== RECORDED INFORMATION ==
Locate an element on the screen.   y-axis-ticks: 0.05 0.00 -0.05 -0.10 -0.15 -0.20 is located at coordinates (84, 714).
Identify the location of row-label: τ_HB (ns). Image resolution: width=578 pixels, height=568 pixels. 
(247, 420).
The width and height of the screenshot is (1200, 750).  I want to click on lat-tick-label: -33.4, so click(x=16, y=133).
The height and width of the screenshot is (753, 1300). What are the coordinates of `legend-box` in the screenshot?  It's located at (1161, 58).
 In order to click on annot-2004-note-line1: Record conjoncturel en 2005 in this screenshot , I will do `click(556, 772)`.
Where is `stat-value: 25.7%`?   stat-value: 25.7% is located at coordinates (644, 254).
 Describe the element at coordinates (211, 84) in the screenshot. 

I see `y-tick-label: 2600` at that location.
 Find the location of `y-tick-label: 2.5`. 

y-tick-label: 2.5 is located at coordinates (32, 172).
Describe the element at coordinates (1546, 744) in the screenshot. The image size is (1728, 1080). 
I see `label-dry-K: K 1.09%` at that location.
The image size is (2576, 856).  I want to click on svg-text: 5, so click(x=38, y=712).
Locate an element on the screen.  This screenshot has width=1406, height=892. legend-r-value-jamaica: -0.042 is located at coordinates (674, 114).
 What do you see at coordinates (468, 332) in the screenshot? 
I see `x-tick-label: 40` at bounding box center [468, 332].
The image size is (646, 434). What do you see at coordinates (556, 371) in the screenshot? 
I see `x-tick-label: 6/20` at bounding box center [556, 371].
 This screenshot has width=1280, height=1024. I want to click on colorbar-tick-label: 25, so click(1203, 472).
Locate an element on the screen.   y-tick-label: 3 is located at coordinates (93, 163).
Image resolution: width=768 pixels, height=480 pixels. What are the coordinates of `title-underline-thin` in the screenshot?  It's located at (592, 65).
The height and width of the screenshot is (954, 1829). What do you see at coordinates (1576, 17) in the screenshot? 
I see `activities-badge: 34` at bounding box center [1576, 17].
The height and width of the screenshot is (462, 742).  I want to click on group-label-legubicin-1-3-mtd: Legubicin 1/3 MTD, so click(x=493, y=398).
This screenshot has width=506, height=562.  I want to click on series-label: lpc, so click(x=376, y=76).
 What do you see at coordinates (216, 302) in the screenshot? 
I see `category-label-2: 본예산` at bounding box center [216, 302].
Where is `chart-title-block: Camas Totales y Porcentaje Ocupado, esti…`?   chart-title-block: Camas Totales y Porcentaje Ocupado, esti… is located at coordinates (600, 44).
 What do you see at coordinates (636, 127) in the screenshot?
===
**TRY IT**
Can you update the records by replacing "What do you see at coordinates" with "What is shown at coordinates" everywhere it occurs, changing nothing else?

**OUTPUT FOR THIS EXERCISE**
Locate an element on the screen.   y-axis-ticks: 0.05 0.00 -0.05 -0.10 -0.15 -0.20 is located at coordinates (84, 714).
Identify the location of row-label: τ_HB (ns). Image resolution: width=578 pixels, height=568 pixels. 
(247, 420).
The width and height of the screenshot is (1200, 750).  I want to click on lat-tick-label: -33.4, so click(x=16, y=133).
The height and width of the screenshot is (753, 1300). What are the coordinates of `legend-box` in the screenshot?  It's located at (1161, 58).
 In order to click on annot-2004-note-line1: Record conjoncturel en 2005 in this screenshot , I will do `click(556, 772)`.
Where is `stat-value: 25.7%`?   stat-value: 25.7% is located at coordinates (644, 254).
 Describe the element at coordinates (211, 84) in the screenshot. 

I see `y-tick-label: 2600` at that location.
 Find the location of `y-tick-label: 2.5`. 

y-tick-label: 2.5 is located at coordinates (32, 172).
Describe the element at coordinates (1546, 744) in the screenshot. The image size is (1728, 1080). 
I see `label-dry-K: K 1.09%` at that location.
The image size is (2576, 856).  I want to click on svg-text: 5, so click(x=38, y=712).
Locate an element on the screen.  This screenshot has width=1406, height=892. legend-r-value-jamaica: -0.042 is located at coordinates (674, 114).
 What is shown at coordinates (468, 332) in the screenshot? 
I see `x-tick-label: 40` at bounding box center [468, 332].
The image size is (646, 434). What is shown at coordinates (556, 371) in the screenshot? 
I see `x-tick-label: 6/20` at bounding box center [556, 371].
 This screenshot has width=1280, height=1024. I want to click on colorbar-tick-label: 25, so click(1203, 472).
Locate an element on the screen.   y-tick-label: 3 is located at coordinates (93, 163).
Image resolution: width=768 pixels, height=480 pixels. What are the coordinates of `title-underline-thin` in the screenshot?  It's located at (592, 65).
The height and width of the screenshot is (954, 1829). What is shown at coordinates (1576, 17) in the screenshot? 
I see `activities-badge: 34` at bounding box center [1576, 17].
The height and width of the screenshot is (462, 742).  I want to click on group-label-legubicin-1-3-mtd: Legubicin 1/3 MTD, so click(x=493, y=398).
This screenshot has width=506, height=562.  I want to click on series-label: lpc, so click(x=376, y=76).
 What is shown at coordinates (216, 302) in the screenshot? 
I see `category-label-2: 본예산` at bounding box center [216, 302].
Where is `chart-title-block: Camas Totales y Porcentaje Ocupado, esti…`?   chart-title-block: Camas Totales y Porcentaje Ocupado, esti… is located at coordinates (600, 44).
 What is shown at coordinates (636, 127) in the screenshot?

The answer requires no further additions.